* _YOUR GOAL_: Exact copy, pictures omitted: the line holding "Given: Open a new browser tab" and every line after it down to the end of the entries.

= = = = = = =

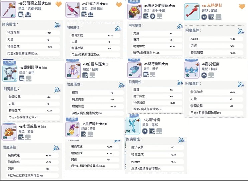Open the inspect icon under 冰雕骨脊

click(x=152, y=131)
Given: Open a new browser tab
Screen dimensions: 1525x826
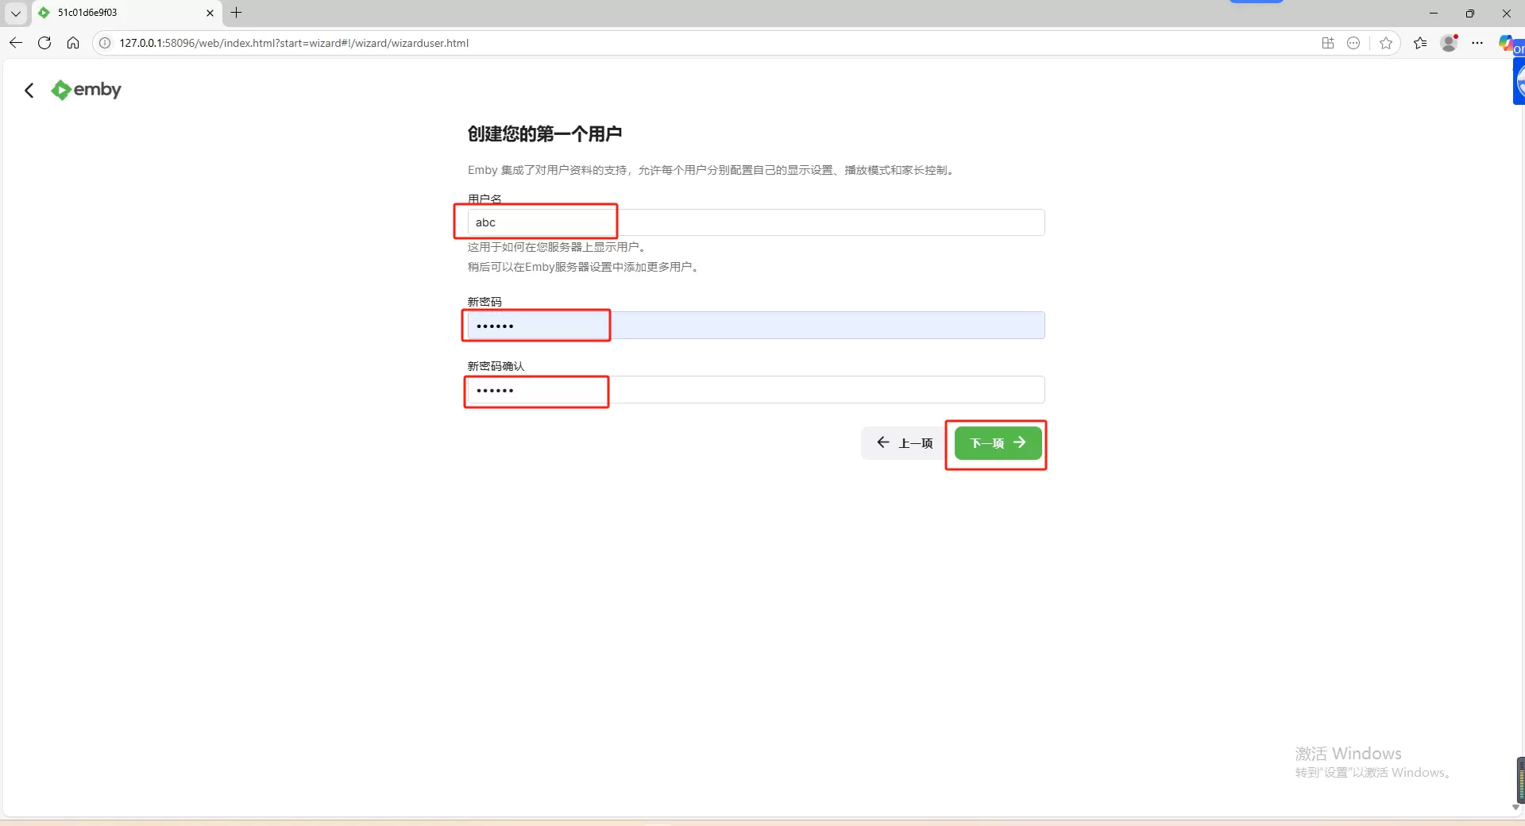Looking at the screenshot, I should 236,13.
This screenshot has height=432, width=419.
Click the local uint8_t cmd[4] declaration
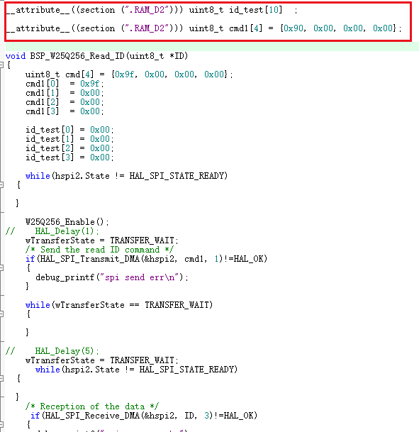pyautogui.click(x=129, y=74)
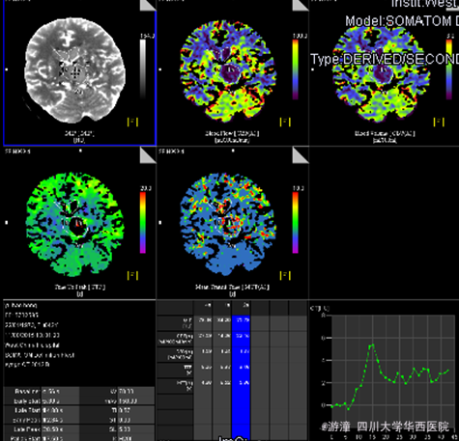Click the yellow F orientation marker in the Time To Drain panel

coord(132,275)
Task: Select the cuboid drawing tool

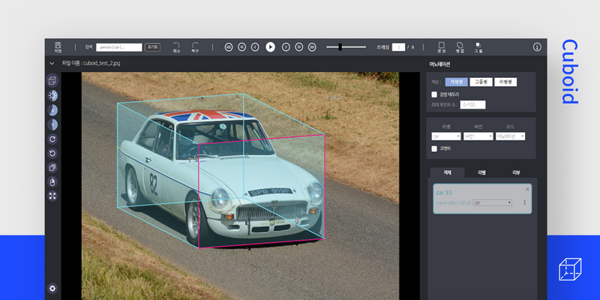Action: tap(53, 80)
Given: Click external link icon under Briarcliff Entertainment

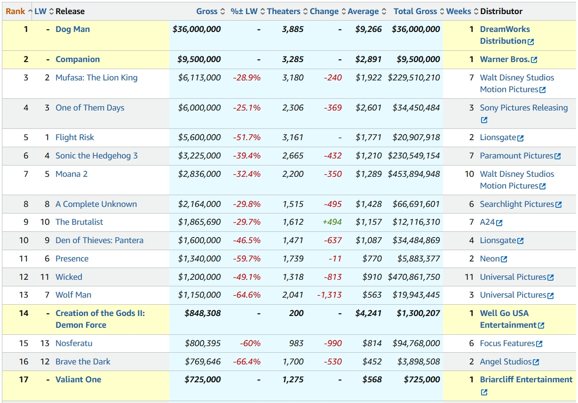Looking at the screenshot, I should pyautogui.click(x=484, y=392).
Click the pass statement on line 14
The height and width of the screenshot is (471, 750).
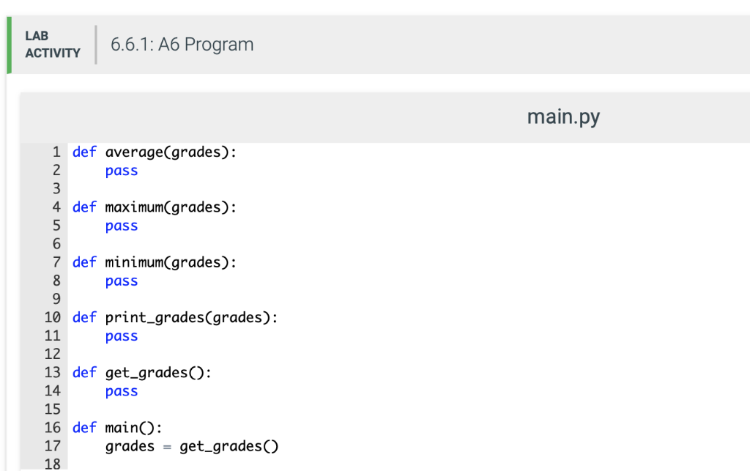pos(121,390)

= = = = = = =

* _FINAL ANSWER_:
Given: Open a new browser tab
Screen dimensions: 1525x826
Looking at the screenshot, I should 236,13.
This screenshot has height=432, width=419.
Click the local uint8_t cmd[4] declaration
pyautogui.click(x=129, y=74)
Click the yellow F orientation marker in the Time To Drain panel

coord(132,275)
Task: Select the cuboid drawing tool

Action: tap(53, 80)
Given: Click external link icon under Briarcliff Entertainment

Looking at the screenshot, I should pyautogui.click(x=484, y=392).
Click the pass statement on line 14
The height and width of the screenshot is (471, 750).
pos(121,390)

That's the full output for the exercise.